"It has just been announced that Australia, the USA and the UK have formed a pact that will, among other things, involve Australia building nuclear-powered submarines for the first time. At the time of writing (16th Sept 2021) there is a dearth of detail so assessing the significance is difficult.
To take a step back first, one has to wonder why the UK is committed, by treaty, to come to the aid of other NATO countries while we are not obliged to come to the aid of Australia. After all, some of the NATO countries were our Warsaw Pact enemies and are countries with which we have few, if any, historical links. Australia by contrast is not just a friend or ally. Australia is, literally, family. So, committing the UK to the defence of Australia would be a right and natural thing to do, if that is what the pact actually means.
As for the details, they are currently lacking. Australia’s original plan was to build under licence twelve “Short-fin Barracuda” class submarines of French design. The Barracuda class will enter French Navy service powered by French nuclear reactors but these “Short-fin Barracudas” were to have the nuclear propulsion replaced by a mixture of conventional diesel-electric propulsion plus air-independent propulsion. They would have been the biggest, most expensive and advanced conventional submarines in the world and a significant advance on the six Collins class boats in service at present. It has been reported that these French-designed submarines would have been fitted with much of the sensors and weapons currently employed on the US Virginia class boats.

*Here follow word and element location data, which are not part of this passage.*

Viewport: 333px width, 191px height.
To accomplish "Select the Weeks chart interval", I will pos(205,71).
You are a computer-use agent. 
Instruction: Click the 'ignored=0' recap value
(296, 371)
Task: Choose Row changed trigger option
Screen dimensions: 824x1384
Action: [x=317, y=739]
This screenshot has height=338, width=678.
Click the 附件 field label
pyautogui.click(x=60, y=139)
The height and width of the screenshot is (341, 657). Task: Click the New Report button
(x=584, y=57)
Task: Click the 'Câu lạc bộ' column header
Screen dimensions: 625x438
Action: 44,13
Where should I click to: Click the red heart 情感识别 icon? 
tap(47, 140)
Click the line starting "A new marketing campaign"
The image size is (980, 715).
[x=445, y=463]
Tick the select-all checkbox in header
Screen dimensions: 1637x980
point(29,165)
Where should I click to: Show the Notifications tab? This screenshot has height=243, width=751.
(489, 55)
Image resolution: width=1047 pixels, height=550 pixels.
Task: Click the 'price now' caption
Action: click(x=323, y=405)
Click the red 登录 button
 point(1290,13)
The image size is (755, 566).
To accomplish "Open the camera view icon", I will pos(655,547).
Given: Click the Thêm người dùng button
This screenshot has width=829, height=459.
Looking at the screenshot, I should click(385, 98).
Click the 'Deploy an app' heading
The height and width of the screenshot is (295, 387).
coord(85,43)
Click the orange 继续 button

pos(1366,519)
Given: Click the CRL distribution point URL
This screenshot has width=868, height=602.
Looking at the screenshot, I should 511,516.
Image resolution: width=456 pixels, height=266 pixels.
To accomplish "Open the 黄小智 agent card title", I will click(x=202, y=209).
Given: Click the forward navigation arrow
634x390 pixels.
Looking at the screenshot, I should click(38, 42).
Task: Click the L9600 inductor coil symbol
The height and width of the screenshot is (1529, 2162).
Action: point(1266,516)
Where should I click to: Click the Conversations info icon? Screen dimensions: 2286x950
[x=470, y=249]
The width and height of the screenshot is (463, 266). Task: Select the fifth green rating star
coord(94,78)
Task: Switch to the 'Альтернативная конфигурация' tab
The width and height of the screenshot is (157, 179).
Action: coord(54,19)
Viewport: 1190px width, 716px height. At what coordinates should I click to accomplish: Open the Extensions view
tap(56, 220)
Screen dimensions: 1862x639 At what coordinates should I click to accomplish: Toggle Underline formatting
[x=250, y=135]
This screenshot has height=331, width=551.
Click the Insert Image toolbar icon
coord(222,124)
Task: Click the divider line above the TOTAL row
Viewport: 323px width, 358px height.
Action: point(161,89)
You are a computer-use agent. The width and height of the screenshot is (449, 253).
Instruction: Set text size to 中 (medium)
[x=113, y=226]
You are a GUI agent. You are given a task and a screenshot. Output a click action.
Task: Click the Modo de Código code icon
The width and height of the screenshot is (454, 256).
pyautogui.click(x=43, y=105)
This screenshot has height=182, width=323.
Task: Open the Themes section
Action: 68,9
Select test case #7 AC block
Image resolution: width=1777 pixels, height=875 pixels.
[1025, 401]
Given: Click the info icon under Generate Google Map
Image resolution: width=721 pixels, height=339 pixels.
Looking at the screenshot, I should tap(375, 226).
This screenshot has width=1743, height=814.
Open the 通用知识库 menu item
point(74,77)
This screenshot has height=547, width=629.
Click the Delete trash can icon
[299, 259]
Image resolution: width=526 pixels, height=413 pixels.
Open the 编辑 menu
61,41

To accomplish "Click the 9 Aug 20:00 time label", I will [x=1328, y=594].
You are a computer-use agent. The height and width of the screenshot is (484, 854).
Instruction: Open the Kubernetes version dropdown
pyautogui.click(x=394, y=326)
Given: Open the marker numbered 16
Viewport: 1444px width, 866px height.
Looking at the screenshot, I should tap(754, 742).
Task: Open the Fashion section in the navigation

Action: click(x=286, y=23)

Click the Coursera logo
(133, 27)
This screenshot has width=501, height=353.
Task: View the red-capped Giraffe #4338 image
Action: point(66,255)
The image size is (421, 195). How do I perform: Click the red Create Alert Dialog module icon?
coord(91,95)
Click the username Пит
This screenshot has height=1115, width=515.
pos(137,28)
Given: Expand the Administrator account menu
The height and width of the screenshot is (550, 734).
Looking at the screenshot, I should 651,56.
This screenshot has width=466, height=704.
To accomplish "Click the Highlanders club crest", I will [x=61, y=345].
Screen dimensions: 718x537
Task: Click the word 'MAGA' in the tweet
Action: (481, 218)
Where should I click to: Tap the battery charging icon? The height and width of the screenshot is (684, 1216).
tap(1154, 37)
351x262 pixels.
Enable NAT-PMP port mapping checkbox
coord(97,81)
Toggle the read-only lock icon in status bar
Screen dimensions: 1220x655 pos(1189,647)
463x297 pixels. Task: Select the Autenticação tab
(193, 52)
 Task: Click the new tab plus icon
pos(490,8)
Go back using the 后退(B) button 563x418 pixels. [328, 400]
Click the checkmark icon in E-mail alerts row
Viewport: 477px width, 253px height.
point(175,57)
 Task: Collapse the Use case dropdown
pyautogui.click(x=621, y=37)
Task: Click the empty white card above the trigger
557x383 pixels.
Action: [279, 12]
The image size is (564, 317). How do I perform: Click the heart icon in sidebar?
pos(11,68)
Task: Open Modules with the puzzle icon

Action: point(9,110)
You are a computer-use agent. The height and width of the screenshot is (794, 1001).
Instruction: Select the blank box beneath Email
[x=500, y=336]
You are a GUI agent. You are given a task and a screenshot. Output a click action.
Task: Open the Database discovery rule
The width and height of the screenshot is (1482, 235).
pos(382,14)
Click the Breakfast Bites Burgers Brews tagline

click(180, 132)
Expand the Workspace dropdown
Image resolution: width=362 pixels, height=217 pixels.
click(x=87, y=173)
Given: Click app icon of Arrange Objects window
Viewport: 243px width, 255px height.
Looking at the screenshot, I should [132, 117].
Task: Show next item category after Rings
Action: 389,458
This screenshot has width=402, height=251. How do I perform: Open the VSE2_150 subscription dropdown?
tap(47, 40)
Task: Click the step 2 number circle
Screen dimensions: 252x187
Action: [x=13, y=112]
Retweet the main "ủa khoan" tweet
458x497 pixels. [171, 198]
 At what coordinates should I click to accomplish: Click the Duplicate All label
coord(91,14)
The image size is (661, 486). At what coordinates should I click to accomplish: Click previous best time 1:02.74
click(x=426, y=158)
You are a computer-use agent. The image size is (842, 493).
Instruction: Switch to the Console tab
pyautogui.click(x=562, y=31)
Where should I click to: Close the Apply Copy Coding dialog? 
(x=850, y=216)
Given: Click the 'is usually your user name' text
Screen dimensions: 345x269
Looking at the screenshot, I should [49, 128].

So what don’t we know? Will Australia still be buying twelve boats? And what sort - the UK Astute class or the US Virginia class? How will a country with relatively little nuclear expertise like Australia cope with a fleet of nuclear-powered submarines? It would presumably make Australia dependent upon the US (and the UK?) to a degree the Short-fin Barracudas would not. What about timing? There have already been concerns expressed about timing. One would want the new boats, whatever they are, to come into service as the Collins class are retired otherwise there will be a short-to-medium term dip in Australian submarine numbers before numbers rise longer-term. If there is conflict with China in the short-to-medium term these new boats might not be available in time to make a difference.
On a more parochial level, the Royal Navy has already lost key personnel to the Royal Australian Navy, including to their submarine service. This announcement opens up the possibility of RN nuclear engineers leaving Faslane for sunnier climes and thus creating an issue for the RN.
Until we have some details of the new arrangement we will all have to suspend judgement. The contract with France to build the twelve Short-fin Barracudas, fitted with advanced US weapons and sensors, looked like an exciting and significant leap forward in numbers and quality for the RAN submarine service. Let us hope the new arrangement is at least as good, but until we have some detail, no-one can tell.